When you are on a diet, snacks are like life-giving oases in the middle of the day – you eat less, refresh yourself with new energy and continue with your tasks. If you are tired of eating tasteless diet bars and raw nuts, you should try these delicious combinations. Each of these healthy snacks is less than 150 calories and will bring you real pleasure.


Strawberry smoothie: Mix ½ cup strawberries, ½ cup yogurt, ½ cup water, a spoon full of honey and few drops of vanilla. Blend until smooth and serve with a straw.

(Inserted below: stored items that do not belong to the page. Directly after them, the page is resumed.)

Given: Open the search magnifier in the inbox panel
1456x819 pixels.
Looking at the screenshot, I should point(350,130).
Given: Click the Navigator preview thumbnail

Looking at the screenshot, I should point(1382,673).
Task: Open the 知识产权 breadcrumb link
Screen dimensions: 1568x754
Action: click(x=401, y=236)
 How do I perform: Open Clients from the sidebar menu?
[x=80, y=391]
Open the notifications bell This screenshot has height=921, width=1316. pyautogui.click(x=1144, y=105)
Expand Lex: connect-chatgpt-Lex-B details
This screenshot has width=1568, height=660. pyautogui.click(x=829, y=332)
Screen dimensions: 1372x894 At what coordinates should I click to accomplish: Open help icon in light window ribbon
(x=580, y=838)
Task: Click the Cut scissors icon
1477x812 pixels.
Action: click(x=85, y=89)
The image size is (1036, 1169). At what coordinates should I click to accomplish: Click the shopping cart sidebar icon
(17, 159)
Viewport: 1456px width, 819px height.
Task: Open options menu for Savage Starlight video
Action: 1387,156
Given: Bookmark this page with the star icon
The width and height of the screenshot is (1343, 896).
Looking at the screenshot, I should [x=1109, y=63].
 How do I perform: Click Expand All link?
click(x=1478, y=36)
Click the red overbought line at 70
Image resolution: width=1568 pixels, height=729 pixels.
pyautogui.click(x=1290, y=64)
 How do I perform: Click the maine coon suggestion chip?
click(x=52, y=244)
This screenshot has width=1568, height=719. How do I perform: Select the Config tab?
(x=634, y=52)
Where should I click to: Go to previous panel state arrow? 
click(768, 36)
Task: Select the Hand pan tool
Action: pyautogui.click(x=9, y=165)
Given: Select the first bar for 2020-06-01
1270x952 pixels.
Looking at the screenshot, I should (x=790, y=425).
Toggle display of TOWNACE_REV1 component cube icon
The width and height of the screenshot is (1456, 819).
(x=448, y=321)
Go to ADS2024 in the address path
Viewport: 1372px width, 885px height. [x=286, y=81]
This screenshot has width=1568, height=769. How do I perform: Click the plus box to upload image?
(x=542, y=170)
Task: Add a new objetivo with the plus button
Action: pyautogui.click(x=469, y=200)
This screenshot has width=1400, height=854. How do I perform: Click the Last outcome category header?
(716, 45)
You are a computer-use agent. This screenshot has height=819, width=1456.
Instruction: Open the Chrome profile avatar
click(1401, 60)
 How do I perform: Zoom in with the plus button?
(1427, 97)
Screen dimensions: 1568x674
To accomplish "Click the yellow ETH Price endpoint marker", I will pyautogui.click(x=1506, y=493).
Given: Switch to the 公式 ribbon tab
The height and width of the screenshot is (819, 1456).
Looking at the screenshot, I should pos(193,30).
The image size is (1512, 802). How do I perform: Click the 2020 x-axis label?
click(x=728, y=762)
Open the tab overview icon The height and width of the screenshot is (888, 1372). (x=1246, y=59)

Baked apple with nuts: Choose 2 or 3 apples and remove the core, filling them with nuts, raisins and cinnamon. After that bake the apples.

Peppers with guacamole: Cut peppers in large pieces and spread each with guacamole dip. Serve with homemade lemonade.

Vegetable skewers: Combine a piece of cucumber, cherry tomato and small ball of mozzarella to make a mini skewers, about 5 are sufficient. You can add fresh basil.

Strained yogurt with cherries: Mix ½ cup strained yogurt and ½ cup pitted cherries, flavored with mint leaves.

Chia Pudding: Combine 1/2 cup almond or coconut milk with one tablespoon of Chia seeds. Sweeten with some honey and add blueberries or raspberries. Leave 60 minutes to swell.

Hummus and baby carrots: Prepare hummus by blending ½ cup chickpea, lemon juice and ½ tsp tahini. Salt to taste and eat with baby carrots.

Boiled еggs with olive paste: Slice two hard-boiled eggs and remove the yolks. Mix them with the olive paste and fill the halves. Decorate with parsley.

These quick and easy to prepare low calorie healthy snacks will satisfy your cravings and make great healthy addition to your daily menu. Make sure to try them and you’d be amazed how ‘under-150-calories’ foods will become your biggest delight!